Dort will ManUnited wieder hin, "top of the league, top of Europe". Als der Wahnsinn in Manchester begann, das war Anfang der 90er Jahre, hatte Alex Ferguson auch so eine blitzgescheite Idee. Damals holte Fergie mit Eric Cantona einen ebenfalls erfahrenen Spieler von Leeds United rüber zu den Red Devils. Cantona schaffte es auf Anhieb zum Publikumsliebling, er schoss wichtige Tore, aber vor allen Dingen war er väterlicher Freund und Ratgeber für die Horde der "young guns".

David Beckham, Ryan Giggs, Paul Scholes, Gary und Phil Neville und Nicky Butt, die "Class of 92", reiften an seiner Seite. Sie läuteten die erfolgreichste Episode der Vereinsgeschichte ein. United will so etwas wieder haben. Bastian Schweinsteiger soll dabei der heimliche Architekt sein. Seine Arbeit hat gerade erst begonnen.

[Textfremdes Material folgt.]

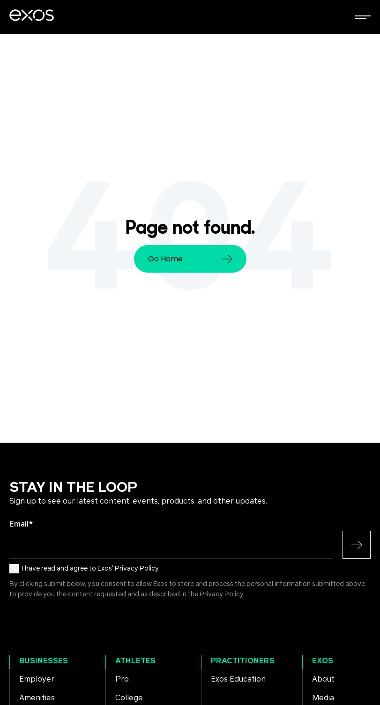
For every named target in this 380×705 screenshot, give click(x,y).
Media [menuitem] (323, 698)
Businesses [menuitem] (43, 661)
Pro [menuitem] (122, 679)
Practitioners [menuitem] (243, 661)
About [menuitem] (323, 679)
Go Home (190, 258)
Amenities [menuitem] (37, 698)
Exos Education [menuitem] (238, 679)
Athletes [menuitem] (135, 661)
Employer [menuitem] (36, 679)
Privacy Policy (221, 594)
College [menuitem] (129, 698)
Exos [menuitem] (322, 661)
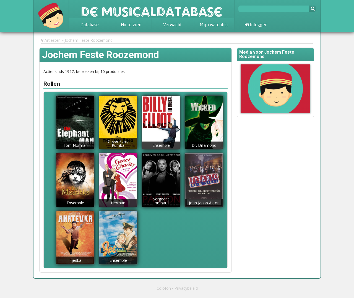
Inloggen (256, 24)
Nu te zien (131, 24)
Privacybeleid (186, 288)
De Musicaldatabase (151, 9)
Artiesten (53, 40)
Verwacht (172, 24)
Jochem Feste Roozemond (89, 40)
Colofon (164, 288)
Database (89, 24)
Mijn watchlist (214, 24)
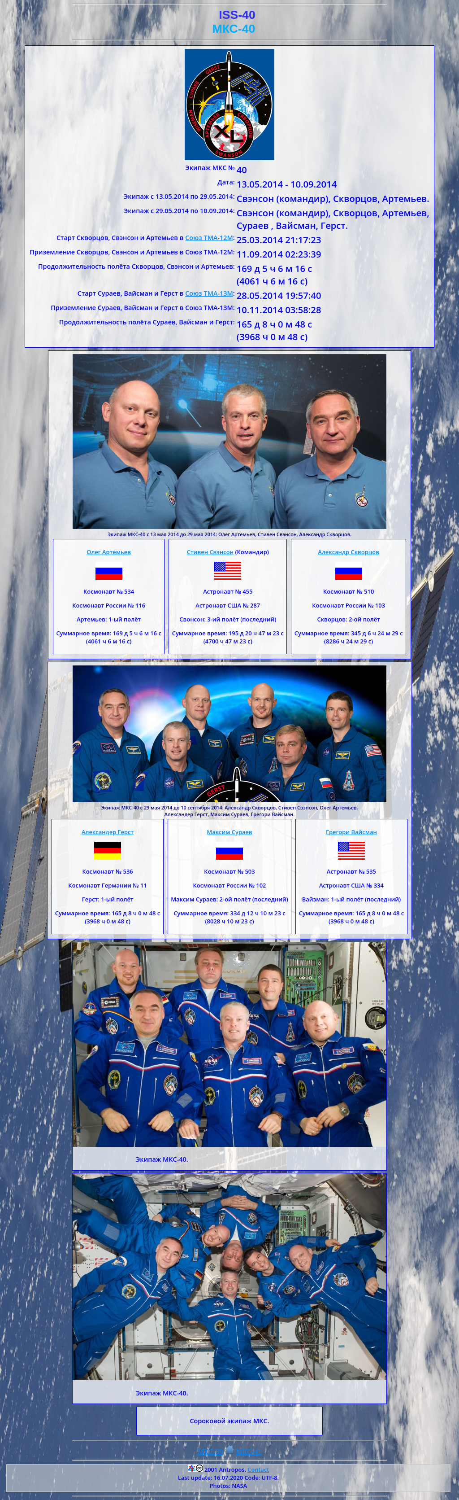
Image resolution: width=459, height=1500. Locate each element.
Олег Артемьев (109, 552)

Er wird noch ein wichtiger Bestandteil auch auf dem Platz werden. Vielleicht schon am Abend gegen den VfL Wolfsburg. United hat die erste Partie in Eindhoven verloren und dazu noch Luke Shaw mit einer schlimmen Verletzung. Das Überwintern in der Champions League ist Pflicht, der junge Kader steht unter Druck. Die ordnenden Pässe von "Mister Calm" könnten jetzt doch ganz nützlich sein.